Leigh McCook Named Interim Executive Director of the Institute for People and Technology
Jan 27, 2022 — Atlanta, GA
Effective January 1, 2022, Leigh McCook, principal research associate at Georgia Tech, began serving as interim executive director for the Institute for People and Technology (IPaT). McCook currently serves as deputy director for IPaT, director of STEM programs for the Georgia Tech Research Institute (GTRI), and previously served as division chief for fifteen years in GTRI’s socio-technical systems division in the Information and Communications Lab. She has been with Georgia Tech for more than 30 years.
Elizabeth Mynatt, the former executive director of IPaT and Regents’ Professor in the College of Computing, started a new role as the dean at Northeastern University’s Khoury College of Computer Sciences.
As deputy director in IPaT, McCook works to build new research partnerships across campus as well as develop government, industry, and international programs. While she continues to conduct research, McCook's focus has centered on growing IPaT’s research portfolio of state government and industry projects, particularly in education, humanitarian systems, health and smart cities.
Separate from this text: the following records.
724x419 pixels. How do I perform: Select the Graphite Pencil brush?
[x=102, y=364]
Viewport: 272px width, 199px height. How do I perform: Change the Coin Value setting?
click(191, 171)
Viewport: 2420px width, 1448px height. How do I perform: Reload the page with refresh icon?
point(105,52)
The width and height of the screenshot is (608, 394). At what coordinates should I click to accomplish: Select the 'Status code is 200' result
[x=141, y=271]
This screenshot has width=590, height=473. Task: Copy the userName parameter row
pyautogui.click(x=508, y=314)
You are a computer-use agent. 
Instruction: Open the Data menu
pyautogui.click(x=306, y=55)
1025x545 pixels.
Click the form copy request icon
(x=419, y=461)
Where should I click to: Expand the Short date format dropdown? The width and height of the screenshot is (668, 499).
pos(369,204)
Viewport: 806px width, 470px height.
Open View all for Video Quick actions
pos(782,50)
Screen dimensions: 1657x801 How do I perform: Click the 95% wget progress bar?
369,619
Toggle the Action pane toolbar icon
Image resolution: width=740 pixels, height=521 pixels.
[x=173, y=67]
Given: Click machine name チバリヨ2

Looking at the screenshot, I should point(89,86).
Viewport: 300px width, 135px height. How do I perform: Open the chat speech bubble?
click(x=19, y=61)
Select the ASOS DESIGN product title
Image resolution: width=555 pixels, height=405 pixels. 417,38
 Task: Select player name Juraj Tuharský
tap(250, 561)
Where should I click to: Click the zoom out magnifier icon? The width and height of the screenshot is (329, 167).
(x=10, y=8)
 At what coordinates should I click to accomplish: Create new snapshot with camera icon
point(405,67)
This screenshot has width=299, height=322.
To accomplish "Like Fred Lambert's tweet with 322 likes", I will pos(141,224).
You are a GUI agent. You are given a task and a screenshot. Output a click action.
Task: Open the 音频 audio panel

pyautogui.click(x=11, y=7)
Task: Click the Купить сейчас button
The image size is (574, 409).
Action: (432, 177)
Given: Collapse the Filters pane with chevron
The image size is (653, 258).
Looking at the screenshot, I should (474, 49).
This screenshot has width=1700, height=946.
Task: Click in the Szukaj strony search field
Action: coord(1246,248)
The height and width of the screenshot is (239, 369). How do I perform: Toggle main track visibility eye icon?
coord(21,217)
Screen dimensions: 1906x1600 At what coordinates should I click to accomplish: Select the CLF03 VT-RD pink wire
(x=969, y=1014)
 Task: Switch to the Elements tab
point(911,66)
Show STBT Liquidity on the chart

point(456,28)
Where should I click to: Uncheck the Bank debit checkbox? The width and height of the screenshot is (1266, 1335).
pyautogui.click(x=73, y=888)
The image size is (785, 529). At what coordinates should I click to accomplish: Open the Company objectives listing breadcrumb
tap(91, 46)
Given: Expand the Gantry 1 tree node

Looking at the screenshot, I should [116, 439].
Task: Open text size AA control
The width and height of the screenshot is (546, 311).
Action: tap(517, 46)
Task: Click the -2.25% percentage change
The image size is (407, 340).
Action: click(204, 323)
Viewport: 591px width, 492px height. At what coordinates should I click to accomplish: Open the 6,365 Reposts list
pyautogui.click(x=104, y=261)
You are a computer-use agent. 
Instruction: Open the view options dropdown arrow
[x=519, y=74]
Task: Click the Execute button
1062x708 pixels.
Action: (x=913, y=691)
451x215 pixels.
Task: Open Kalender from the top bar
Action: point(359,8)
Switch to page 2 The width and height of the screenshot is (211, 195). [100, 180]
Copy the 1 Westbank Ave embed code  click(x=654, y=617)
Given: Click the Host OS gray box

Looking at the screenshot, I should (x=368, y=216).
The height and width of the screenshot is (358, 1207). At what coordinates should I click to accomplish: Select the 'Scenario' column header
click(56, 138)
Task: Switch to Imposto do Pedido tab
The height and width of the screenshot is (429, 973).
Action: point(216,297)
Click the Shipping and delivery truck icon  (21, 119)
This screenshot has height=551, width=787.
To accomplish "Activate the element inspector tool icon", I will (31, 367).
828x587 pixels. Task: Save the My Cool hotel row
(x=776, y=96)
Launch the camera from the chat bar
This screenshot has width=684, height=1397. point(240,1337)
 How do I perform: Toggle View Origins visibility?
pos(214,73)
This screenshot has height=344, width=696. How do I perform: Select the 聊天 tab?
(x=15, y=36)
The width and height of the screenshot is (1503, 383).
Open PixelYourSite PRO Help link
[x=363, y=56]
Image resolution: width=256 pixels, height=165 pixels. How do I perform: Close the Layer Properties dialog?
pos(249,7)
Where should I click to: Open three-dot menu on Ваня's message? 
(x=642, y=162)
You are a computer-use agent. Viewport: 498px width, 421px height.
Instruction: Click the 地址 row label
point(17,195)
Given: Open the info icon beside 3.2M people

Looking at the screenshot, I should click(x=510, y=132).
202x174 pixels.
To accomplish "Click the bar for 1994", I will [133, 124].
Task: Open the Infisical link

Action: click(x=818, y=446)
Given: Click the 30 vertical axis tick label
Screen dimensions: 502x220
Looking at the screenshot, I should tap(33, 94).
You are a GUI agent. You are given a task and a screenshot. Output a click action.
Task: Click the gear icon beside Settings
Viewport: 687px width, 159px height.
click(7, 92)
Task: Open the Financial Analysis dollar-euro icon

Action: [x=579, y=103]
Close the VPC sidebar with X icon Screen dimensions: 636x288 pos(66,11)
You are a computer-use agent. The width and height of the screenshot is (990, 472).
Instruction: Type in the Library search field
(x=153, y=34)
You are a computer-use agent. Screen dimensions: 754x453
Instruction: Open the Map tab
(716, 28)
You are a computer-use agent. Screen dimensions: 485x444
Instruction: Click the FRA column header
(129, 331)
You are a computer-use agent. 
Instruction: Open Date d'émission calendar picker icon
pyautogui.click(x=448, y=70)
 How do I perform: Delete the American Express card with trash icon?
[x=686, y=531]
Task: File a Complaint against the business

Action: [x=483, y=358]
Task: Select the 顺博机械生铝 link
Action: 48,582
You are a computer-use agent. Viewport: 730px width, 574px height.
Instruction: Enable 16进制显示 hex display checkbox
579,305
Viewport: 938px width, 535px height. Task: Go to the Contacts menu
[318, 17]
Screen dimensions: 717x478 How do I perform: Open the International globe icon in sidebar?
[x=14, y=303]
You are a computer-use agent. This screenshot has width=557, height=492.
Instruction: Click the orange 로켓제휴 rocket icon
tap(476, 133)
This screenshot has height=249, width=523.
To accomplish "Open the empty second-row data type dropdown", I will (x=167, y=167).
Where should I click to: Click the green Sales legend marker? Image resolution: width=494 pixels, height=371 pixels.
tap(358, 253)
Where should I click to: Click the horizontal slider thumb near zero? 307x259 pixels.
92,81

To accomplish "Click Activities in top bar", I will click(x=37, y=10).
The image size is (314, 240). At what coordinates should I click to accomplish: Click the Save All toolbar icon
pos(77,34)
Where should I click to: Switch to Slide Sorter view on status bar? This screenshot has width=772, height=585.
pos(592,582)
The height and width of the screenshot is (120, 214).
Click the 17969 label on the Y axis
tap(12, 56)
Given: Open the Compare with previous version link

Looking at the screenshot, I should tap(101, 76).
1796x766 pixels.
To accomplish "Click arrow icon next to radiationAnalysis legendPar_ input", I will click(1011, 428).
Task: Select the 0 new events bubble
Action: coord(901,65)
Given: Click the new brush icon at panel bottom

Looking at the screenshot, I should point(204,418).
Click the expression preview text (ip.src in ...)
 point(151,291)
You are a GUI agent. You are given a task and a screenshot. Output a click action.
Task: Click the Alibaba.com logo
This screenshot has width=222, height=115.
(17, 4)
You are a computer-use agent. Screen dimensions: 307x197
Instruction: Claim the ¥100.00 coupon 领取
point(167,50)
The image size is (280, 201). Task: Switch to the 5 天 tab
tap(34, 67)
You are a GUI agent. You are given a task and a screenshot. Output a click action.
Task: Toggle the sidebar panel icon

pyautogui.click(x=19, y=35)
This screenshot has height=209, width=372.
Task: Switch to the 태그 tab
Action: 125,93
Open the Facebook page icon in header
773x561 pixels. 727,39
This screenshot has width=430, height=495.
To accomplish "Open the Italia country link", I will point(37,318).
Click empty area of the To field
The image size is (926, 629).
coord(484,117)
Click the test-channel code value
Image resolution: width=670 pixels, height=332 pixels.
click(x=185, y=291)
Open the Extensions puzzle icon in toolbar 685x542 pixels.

McCook’s GTRI activities include directing research and outreach programs for regional and national centers and managing a variety of research and STEM programs funded by federal, state, and local agencies.
Her career expertise includes technology transfer, research translation, outreach, planning, and program management, specifically in areas related to emergency preparedness and response, homeland security, community resiliency, and education. She has managed researchers working a variety of programs in health, learning technology, planning, technology assessment, and integration, policy analysis and research, technology transfer, education, training, public safety, humanitarian, and emergency response.
McCook served as program manager for the Georgia Emergency Management Agency (GEMA) Homeland Security/Emergency Response programs at the Georgia Tech Research Institute since 2000. Twenty years of program support to GEMA has resulted in over $53M work of funded project work at GTRI.
McCook’s experience also includes having served as associate director for technology transfer and outreach for EPA’s Hazardous Substance Research Centers (South & Southwest). In this capacity she led technology transfer, research translation, and outreach activities for the five-university consortium.
McCook has served as principal investigator (PI) or co-PI on projects for the Centers for Disease Control and Prevention, the Georgia Department and Family and Child Services, the Governor’s Office of Student Achievement, the Atlanta Urban Area Security Initiative, and the Department of Homeland Security (DHS) Southeast Regional Research Initiative.